En fait, c‘est dans le jeu des acteurs que réside la seule véritable qualité de 2046. Passons sur la prestation de Gong Li, qui est plus présente en tant que gravure de mode qu‘en tant que véritable incarnation du désir, et sur celle de Maggi Cheung (dix secondes à l‘écran, une belle arnaque quand même !), pour retenir surtout le jeu subtil et émouvant de Faye Wong en amoureuse romantique et pure, et la non moins remarquable interprétation de Zhang Ziyi en séductrice chippie et rebelle, qui se trouvera prise à son propre jeu de séduction.

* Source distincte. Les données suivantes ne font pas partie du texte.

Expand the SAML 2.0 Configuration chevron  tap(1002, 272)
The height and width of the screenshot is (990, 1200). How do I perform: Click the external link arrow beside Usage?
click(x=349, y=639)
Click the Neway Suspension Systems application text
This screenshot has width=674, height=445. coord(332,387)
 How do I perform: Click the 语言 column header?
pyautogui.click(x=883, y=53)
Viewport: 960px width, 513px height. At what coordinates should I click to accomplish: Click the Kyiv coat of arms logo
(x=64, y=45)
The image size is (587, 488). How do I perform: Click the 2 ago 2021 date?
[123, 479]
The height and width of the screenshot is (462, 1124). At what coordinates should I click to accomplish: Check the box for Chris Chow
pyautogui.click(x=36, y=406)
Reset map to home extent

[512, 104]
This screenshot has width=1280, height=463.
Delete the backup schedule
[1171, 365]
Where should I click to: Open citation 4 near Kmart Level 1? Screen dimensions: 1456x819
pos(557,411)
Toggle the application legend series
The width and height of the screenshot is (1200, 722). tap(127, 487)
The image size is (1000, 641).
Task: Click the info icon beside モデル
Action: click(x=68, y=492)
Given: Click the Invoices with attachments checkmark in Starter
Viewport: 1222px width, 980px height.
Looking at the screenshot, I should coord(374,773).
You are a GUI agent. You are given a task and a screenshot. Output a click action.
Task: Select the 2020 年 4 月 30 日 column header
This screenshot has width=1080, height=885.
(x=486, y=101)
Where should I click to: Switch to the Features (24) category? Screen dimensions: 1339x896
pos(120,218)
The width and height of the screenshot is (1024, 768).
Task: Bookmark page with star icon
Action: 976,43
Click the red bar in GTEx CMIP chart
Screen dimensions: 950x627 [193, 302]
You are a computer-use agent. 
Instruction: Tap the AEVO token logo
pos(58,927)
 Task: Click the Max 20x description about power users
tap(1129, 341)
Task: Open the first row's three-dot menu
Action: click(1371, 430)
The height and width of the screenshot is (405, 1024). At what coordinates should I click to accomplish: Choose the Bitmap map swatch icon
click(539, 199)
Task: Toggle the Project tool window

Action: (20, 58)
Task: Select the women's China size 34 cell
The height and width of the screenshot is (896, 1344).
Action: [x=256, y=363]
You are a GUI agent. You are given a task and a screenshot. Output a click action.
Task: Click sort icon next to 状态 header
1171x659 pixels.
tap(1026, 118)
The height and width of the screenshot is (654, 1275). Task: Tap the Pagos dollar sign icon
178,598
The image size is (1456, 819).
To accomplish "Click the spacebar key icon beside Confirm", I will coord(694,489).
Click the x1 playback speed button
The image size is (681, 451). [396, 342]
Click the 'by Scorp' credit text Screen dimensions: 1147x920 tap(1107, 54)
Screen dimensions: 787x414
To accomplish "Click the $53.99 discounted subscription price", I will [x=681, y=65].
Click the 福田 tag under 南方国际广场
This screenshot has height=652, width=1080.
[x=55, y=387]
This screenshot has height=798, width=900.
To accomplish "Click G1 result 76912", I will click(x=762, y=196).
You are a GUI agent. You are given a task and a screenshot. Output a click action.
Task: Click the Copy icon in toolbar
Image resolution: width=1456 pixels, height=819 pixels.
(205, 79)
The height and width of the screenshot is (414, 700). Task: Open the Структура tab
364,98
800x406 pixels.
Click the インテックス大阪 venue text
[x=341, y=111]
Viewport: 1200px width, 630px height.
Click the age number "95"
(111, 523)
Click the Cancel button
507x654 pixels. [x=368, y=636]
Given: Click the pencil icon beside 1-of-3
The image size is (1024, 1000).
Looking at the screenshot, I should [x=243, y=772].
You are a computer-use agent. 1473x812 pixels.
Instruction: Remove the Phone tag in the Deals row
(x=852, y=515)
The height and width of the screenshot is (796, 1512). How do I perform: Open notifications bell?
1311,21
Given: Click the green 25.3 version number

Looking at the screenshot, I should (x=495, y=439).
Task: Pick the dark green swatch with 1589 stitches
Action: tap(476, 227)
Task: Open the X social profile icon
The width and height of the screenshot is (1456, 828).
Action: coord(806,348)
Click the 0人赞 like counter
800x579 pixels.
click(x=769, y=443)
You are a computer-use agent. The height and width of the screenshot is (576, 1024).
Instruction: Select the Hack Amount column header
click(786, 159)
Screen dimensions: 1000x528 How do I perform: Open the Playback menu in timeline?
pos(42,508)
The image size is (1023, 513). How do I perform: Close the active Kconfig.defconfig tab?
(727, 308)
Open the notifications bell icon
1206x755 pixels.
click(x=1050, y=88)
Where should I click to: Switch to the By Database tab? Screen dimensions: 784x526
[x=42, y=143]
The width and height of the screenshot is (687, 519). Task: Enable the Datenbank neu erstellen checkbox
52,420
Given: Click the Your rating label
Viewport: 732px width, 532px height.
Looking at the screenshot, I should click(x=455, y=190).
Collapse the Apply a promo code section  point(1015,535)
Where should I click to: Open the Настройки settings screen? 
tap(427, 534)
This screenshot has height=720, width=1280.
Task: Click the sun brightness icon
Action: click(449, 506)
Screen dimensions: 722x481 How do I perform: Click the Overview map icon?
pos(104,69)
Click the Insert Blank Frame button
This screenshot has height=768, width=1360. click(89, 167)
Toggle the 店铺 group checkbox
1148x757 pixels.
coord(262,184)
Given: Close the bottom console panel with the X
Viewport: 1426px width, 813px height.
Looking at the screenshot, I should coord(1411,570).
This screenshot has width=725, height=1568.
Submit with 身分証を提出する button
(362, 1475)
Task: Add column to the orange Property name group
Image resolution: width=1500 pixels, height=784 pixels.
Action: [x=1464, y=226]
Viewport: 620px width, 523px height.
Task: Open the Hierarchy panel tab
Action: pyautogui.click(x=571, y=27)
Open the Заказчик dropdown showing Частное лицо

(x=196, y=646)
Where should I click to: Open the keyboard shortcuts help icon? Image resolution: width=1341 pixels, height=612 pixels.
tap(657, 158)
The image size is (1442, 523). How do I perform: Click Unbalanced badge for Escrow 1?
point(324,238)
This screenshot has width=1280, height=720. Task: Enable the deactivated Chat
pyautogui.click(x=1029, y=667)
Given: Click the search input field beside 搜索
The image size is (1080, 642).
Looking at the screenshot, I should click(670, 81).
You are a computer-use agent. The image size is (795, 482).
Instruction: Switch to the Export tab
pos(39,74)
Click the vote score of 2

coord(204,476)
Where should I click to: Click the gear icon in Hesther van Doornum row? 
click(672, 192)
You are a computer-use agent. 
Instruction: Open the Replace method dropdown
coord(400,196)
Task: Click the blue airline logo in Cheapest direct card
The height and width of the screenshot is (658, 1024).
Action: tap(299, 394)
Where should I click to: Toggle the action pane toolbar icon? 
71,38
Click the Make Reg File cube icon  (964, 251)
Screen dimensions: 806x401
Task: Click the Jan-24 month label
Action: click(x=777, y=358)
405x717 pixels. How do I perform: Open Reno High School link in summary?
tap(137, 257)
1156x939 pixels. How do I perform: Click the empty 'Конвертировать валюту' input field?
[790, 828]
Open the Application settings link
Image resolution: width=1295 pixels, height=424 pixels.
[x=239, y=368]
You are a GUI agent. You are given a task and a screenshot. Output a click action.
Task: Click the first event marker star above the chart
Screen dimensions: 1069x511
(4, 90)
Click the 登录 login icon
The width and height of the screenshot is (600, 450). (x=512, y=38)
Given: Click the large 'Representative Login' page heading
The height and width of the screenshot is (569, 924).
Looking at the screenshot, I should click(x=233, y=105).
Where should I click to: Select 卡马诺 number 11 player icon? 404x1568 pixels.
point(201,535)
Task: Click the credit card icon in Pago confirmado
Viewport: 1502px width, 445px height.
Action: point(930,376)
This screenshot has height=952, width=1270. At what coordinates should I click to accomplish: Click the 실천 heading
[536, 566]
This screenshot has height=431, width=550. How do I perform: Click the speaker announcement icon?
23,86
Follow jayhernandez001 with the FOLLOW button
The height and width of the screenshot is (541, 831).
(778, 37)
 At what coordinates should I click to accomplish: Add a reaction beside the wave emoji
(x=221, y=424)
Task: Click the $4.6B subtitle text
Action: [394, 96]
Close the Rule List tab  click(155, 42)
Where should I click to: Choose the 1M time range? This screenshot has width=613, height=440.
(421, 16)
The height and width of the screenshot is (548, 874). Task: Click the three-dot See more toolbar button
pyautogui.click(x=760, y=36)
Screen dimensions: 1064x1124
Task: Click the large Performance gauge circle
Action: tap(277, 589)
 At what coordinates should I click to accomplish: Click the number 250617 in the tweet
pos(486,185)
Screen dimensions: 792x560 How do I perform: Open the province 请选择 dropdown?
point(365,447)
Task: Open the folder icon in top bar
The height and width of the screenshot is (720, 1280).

C'est peut-être elle la révélation du film, à l‘issue de cette confrontation de personnages féminins. Rendons grâce aussi au talent de Tony Leung (qui tend à devenir le Antoine Doinel de Wong Kar-waï), qui, par sa seule présence et sa manière de faire passer l‘émotion et le mot juste, parvient lui aussi à éviter au film de sombrer totalement dans le risible, attendu au vu des scènes futuristes ratées et inutilement alambiquées.

 


Si le film se révèle être au final plus une compilation des thèmes déjà évoqués dans le cinéma de Wong Kar-waï qu'une nouvelle œuvre sincère et totalement originale, et que, peut être, une future édition DVD lèvera le voile sur les ratés et autres défauts du projet, gageons que le cinéaste saura redresser la barre pour son prochain film (pourquoi pas le wu xia pan que Tony Leung et Faye Wong rédigent ensemble au cours de 2046 ?), sans pour cela nous faire attendre quatre ans et nous décevoir aussi grandement.